作業指示:
(A) Workday レポートの取り込みに関する文章のうち、「LakeFlow Connect はゲート付きパブリックプレビュー段階です。プレビューに参加するには、Databricks」から「Catalogによって管理され、サーバレスコンピュートとDelta Live Tablesによって強化されます。」までを、両端の語句も含めて一字も変えずに返すこと。
(B) Workday レポートの取り込みに関する文章で、角括弧 [ ] に入れて示されている項目名をすべて、出てくる順に挙げる。
(C) Workday レポートの取り込みに関する文章の最後の文に続けて、その先を書くこと。

Workday レポートの取り込み

プレビュー

LakeFlow Connect はゲート付きパブリックプレビュー段階です。プレビューに参加するには、Databricks アカウントチームにお問い合わせください。

この記事では、LakeFlow Connect を使用して Workday レポートを取り込み、Databricks にロードする方法について説明します。結果として得られる取り込みパイプラインはUnity Catalogによって管理され、サーバレスコンピュートとDelta Live Tablesによって強化されます。

始める前に

インジェストパイプラインを作成するには、次の要件を満たす必要があります。

ワークスペースは Unity Catalog に対して有効になっています。
サーバレスコンピュートは、ノートブック、ワークフロー、およびDelta Live Tablesで有効です。「サーバレスコンピュートを有効にする」を参照してください。
接続を作成するには: メタストアに CREATE CONNECTION があります。

既存の接続を使用するには: 接続オブジェクトに USE CONNECTION または ALL PRIVILEGES があります。
USE CATALOG ターゲットカタログ上。
USE SCHEMA ターゲットカタログ上の既存のスキーマまたはCREATE SCHEMACREATE TABLE。

インジェストのための Workday レポートの構成

「インジェスト用の Workday レポートの構成」を参照してください。

Workday 接続を作成する

必要なアクセス許可: メタストア CREATE CONNECTION 。

Workday 接続を作成するには、次の手順を実行します。

Databricksワークスペースで、 [カタログ] > [外部ロケーション] > [接続] > [接続の作成] をクリックします。

データ抜粋:
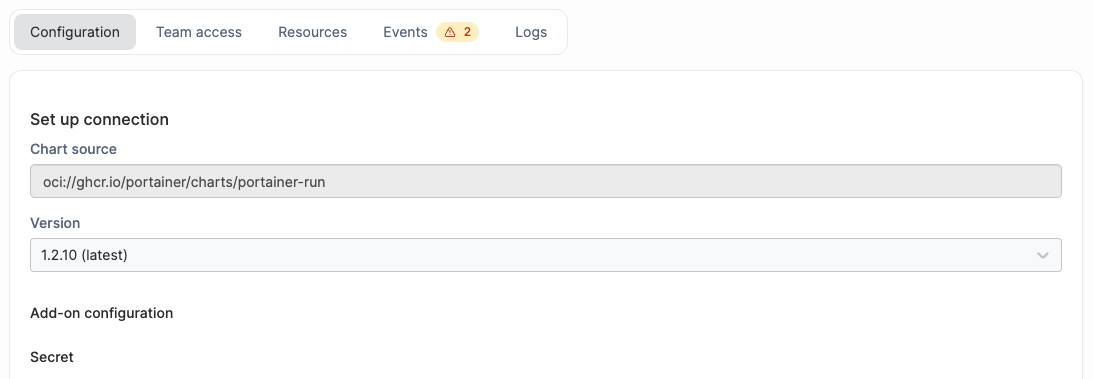This screenshot has height=379, width=1093.
Task: Switch to the Team access tab
Action: coord(199,32)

作業結果:
(A)
LakeFlow Connect はゲート付きパブリックプレビュー段階です。プレビューに参加するには、Databricks アカウントチームにお問い合わせください。

この記事では、LakeFlow Connect を使用して Workday レポートを取り込み、Databricks にロードする方法について説明します。結果として得られる取り込みパイプラインはUnity Catalogによって管理され、サーバレスコンピュートとDelta Live Tablesによって強化されます。

(B) カタログ、外部ロケーション、接続、接続の作成

(C)
[ Connection name] に、Workday 接続の一意の名前を入力します。
[接続の種類] で [Workday レポート] を選択します。
[Auth type ] で [OAuth 更新トークン ] を選択し、ソースセットアップ 中に生成した [Client ID ]、[ Client secret ]、および [更新トークン ] を入力します。
[ 接続の作成 ] ページで、[ 作成] をクリックします。

インジェストパイプラインを作成する

このステップでは、インジェストパイプラインのセットアップ方法を説明します。取り込まれた各テーブルは、明示的に名前を変更しない限り、宛先に同じ名前 (ただしすべて小文字) の対応するストリーミングテーブルを取得します。

このタブでは、Databricks アセットバンドル (DAB) を使用してインジェストパイプラインをデプロイする方法について説明します。バンドルには、ジョブとタスクの YAML 定義を含めることができ、 Databricks CLIを使用して管理され、異なるターゲットワークスペース (開発、ステージング、本番運用など) で共有および実行できます。詳細については、Databricksアセットバンドルを参照してください。

Databricks CLI を使用して新しいバンドルを作成します。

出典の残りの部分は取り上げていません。